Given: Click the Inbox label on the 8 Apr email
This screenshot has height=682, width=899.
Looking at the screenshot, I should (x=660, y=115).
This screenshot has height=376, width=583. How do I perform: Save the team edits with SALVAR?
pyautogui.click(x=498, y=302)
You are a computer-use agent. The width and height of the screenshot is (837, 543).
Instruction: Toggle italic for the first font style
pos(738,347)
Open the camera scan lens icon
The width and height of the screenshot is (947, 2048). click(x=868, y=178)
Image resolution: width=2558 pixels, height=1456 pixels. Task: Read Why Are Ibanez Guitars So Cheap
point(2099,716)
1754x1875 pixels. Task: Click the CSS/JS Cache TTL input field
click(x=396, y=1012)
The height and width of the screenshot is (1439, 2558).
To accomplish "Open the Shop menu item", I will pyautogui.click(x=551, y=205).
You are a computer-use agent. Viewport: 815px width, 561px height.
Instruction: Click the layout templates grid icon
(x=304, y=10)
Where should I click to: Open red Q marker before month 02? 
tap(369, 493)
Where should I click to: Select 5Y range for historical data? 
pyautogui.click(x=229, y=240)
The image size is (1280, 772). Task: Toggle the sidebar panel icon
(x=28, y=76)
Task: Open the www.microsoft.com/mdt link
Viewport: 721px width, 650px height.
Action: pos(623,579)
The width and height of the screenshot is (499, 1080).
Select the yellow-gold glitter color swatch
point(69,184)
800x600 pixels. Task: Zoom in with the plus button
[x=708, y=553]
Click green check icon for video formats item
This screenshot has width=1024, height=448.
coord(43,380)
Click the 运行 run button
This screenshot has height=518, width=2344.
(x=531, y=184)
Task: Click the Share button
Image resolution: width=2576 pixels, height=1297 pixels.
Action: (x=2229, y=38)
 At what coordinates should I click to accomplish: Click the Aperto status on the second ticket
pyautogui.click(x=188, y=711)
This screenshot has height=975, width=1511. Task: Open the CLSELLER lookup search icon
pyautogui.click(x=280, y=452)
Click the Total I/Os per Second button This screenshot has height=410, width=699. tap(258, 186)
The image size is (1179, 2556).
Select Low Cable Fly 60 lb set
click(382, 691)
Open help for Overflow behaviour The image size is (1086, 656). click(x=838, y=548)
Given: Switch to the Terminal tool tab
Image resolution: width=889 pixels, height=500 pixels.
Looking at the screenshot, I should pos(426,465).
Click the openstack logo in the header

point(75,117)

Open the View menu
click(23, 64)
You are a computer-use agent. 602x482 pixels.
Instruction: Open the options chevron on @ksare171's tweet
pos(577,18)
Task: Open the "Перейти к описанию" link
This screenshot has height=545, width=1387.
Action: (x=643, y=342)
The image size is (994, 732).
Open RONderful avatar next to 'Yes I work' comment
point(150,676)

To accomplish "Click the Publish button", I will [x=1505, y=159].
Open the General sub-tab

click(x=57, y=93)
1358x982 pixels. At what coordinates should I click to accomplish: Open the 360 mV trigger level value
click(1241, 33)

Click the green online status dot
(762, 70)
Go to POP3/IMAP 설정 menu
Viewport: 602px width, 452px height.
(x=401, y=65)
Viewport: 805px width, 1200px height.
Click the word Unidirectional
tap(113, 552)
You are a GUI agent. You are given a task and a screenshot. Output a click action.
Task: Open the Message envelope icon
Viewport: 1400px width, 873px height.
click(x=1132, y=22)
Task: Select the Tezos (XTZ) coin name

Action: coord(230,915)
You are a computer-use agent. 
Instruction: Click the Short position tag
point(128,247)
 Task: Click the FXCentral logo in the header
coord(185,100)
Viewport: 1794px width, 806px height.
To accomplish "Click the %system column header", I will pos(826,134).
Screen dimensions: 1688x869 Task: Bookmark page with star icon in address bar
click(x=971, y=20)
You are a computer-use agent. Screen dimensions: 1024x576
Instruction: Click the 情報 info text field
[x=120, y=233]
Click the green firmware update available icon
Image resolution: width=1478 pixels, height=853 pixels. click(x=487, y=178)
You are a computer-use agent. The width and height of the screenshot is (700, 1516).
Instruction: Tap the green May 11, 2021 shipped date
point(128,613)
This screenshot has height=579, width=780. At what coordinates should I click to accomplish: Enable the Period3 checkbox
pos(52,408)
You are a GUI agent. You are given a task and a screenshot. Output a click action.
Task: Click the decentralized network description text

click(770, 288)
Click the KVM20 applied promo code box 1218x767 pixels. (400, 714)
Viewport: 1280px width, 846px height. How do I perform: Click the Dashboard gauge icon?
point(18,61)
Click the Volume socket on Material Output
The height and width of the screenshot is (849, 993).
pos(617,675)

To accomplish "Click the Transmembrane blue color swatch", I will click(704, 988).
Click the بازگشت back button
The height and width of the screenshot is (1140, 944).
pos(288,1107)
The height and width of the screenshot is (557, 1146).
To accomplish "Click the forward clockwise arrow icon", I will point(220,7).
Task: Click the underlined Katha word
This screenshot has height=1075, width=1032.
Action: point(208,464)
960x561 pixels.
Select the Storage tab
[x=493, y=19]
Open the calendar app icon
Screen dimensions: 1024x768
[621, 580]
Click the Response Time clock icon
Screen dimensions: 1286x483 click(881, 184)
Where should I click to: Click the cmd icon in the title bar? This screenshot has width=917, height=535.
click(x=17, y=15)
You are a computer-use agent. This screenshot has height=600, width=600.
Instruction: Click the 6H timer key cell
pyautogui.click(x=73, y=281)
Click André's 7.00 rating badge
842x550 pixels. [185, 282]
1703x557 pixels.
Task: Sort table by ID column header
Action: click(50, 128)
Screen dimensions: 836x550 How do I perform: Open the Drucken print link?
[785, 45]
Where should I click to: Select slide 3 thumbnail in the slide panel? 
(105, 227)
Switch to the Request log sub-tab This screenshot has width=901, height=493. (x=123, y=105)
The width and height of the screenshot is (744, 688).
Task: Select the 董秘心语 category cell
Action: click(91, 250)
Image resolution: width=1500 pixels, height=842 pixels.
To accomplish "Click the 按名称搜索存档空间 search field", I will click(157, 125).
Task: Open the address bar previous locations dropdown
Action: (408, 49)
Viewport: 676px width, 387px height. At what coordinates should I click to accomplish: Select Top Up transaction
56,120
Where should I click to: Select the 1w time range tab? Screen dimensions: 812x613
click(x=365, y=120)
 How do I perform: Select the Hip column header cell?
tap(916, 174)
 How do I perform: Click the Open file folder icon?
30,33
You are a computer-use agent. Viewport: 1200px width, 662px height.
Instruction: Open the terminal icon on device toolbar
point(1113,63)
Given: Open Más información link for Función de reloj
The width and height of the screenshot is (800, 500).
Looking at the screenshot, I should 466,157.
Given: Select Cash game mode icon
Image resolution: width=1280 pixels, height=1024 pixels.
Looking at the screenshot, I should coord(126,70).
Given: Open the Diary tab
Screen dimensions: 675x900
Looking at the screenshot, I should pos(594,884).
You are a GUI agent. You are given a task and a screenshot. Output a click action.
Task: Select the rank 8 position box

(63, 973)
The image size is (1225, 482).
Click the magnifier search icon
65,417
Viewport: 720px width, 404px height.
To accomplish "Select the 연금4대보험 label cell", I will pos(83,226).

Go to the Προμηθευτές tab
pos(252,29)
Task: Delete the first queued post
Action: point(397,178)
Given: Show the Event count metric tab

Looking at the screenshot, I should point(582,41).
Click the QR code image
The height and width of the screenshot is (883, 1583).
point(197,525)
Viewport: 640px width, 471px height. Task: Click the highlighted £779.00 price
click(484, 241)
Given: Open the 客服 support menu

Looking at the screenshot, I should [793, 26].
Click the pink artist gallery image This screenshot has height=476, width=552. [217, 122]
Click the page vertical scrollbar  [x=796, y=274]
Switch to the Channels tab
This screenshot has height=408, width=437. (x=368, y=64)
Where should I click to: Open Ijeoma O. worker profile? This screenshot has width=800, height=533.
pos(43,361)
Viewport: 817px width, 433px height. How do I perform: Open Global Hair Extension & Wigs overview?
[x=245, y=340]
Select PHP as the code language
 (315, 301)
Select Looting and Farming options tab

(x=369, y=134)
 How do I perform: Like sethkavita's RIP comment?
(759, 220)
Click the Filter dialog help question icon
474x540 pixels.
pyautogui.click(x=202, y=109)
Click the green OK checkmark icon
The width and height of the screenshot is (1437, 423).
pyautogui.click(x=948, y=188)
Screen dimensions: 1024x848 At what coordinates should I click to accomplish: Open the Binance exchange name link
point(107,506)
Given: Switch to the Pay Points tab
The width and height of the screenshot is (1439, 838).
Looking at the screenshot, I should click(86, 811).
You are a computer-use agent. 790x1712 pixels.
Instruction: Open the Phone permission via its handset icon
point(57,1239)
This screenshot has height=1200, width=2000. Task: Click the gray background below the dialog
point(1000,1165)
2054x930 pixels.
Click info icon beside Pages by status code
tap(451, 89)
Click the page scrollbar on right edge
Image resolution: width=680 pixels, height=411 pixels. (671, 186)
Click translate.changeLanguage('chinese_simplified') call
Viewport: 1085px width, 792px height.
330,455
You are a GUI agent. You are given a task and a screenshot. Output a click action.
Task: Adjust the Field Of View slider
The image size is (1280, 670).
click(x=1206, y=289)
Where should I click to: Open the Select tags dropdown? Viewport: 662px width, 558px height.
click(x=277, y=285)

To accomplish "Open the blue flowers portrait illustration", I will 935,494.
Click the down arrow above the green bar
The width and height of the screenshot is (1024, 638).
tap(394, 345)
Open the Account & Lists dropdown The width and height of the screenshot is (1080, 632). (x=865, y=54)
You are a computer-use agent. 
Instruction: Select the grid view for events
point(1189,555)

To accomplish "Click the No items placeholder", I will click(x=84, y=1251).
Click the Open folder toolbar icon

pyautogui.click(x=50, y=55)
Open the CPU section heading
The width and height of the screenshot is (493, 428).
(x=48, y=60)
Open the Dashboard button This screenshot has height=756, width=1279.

= The problem =
All lines in the preceding records that hold the word "label" need to be copied.

= Exercise output =
Given: Click the Inbox label on the 8 Apr email
To accomplish "Select the 연금4대보험 label cell", I will pos(83,226).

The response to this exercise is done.